* **EXERCISE DESCRIPTION**: Please reproduce the lines from the one containing "Where should I" through the end of the data below exactly as they stand, and omit all pictures.

Saved entries
· · ·

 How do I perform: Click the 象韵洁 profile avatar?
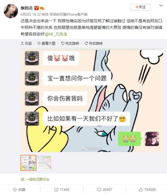click(11, 11)
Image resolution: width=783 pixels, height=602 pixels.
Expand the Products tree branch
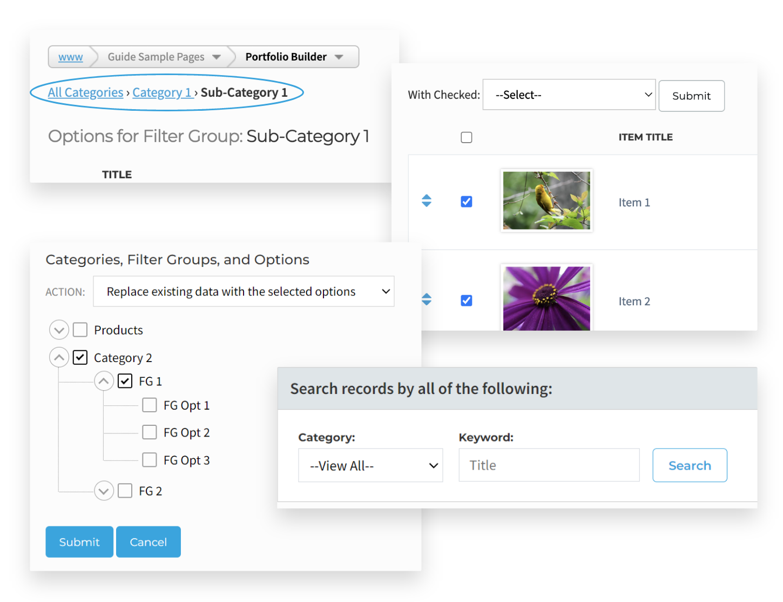click(x=59, y=330)
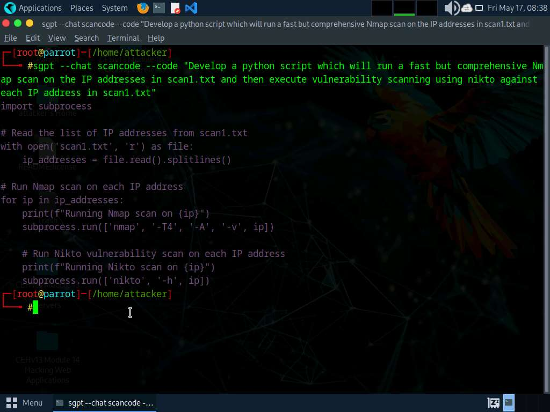
Task: Click the Menu button in bottom panel
Action: click(x=24, y=403)
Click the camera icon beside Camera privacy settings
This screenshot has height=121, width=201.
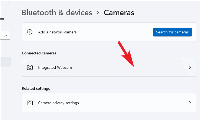(30, 103)

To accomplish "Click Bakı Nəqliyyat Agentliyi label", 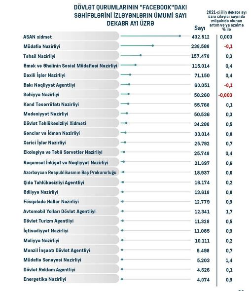I will [x=49, y=85].
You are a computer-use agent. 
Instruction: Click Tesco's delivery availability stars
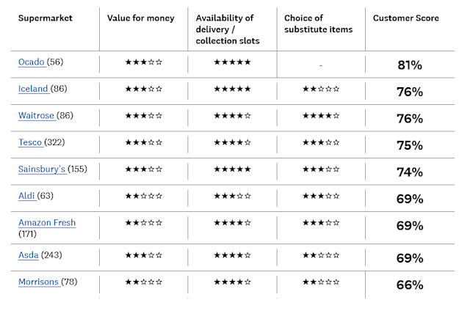pos(232,142)
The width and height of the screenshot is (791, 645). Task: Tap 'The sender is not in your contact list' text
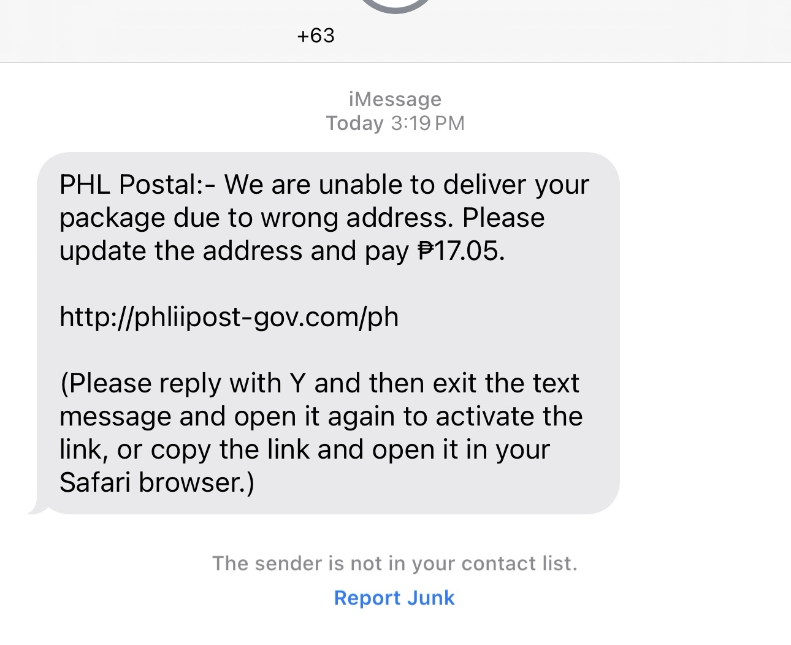tap(395, 563)
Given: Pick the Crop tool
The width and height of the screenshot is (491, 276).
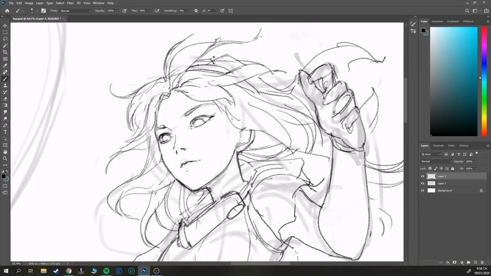Looking at the screenshot, I should click(x=5, y=52).
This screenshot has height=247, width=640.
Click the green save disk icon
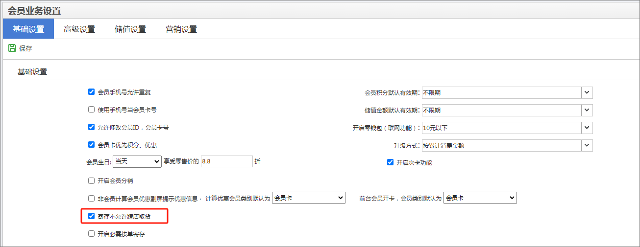[x=12, y=48]
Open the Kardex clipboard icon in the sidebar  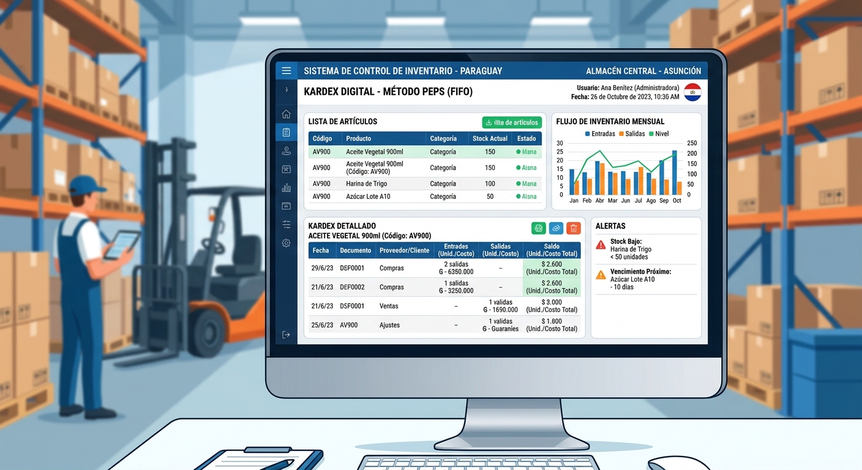click(x=286, y=132)
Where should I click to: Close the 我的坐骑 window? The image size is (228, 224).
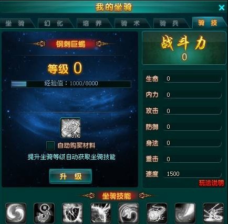[222, 8]
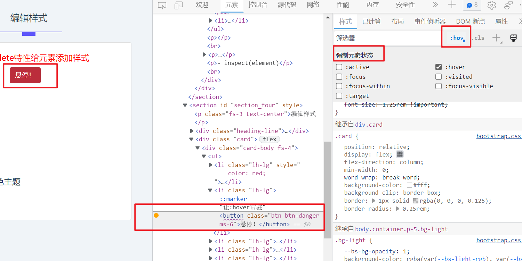Click the red 悬停! button
This screenshot has height=261, width=522.
pos(25,75)
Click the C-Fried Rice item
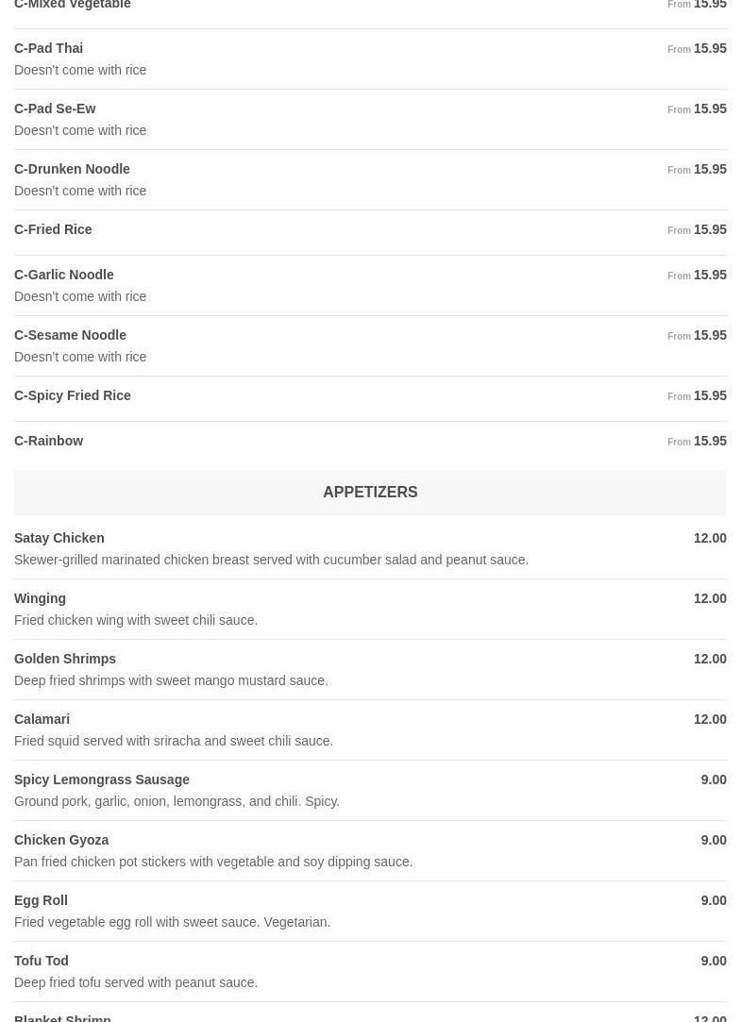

· · ·

* **TASK RESULT**:
Where should I click to: Close the 我的坐骑 window? The image size is (228, 224).
[222, 8]
Click the red 悬停! button
This screenshot has height=261, width=522.
pos(25,75)
Click the C-Fried Rice item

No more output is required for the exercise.